I cinque protagonisti di questa storia a lieto fine sono tutti neritini, ed hanno tra i 18 e i vent'anni: sono Mino De Benedittis, Josephine Anglano, Almachiara Capone, Andrea Nuzzi e Andrea Colazzo.
Per loro quella appena trascorsa è una domenica come tante altre, da concludere con una bella passeggiata in centro a Nardò. Ma, mentre sono fermi davanti alla tabaccheria di via XXV luglio, a pochi metri dall'ospedale, si accorgono di quell'oggetto abbandonato su un'aiuola.
Si tratta sicuramente di un borsello abbandonato, dimenticato da qualcuno. Un rapido sguardo all'interno e i cinque “xmen” si rendono conto che c'è un bel po' di roba, lì dentro. Soldi, 1400 euro, un assegno compilato e firmato e tanti documenti: passaporto, carta identità, patente di guida, carta di circolazione, tessera postepay, bancomat.
Che solo al pensiero di doverli rifare tutti verrebbe il mal di testa.
Così i ragazzi non ci pensano su due volte: corrono dai carabinieri e raccontano tutta la storia. I militari, dal canto loro, incontrano qualche difficoltà nel rintracciare il proprietario del marsupio perché l'uomo è un operaio di 57 anni che fa il globetrotter su e giù per l'Italia.

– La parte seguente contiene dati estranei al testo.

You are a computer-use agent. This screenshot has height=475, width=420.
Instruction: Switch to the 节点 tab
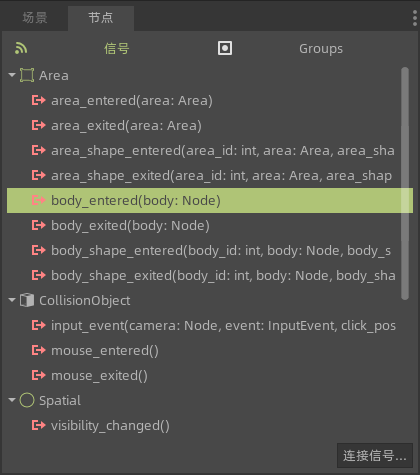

E' residente a Rovigo ma attualmente sta lavorando nel Salento, a Galatina. Alla fine il contatto viene fuori e l'uomo è avvertito dai carabinieri guidati dal luogotenente Giuseppe Serio: “i suoi documenti sono qui a Nardò”.
L'incontro nella locale stazione è commovente: l'uomo balbetta un ringraziamento in un italiano stentato. Ma il suo gesto è più eloquente delle parole quando apre il portafogli e tira fuori una bella banconota con la quale i ragazzi andranno tutti insieme in pizzeria. A quel punto la più giovane del gruppo si commuove a tal punto da lasciar scappare via due lacrimoni. “Lo abbiamo fatto senza pensarci su un attimo” dicono i cinque bravi ragazzi di questa Nardò che, per merito loro, si riscopre civile e solidale.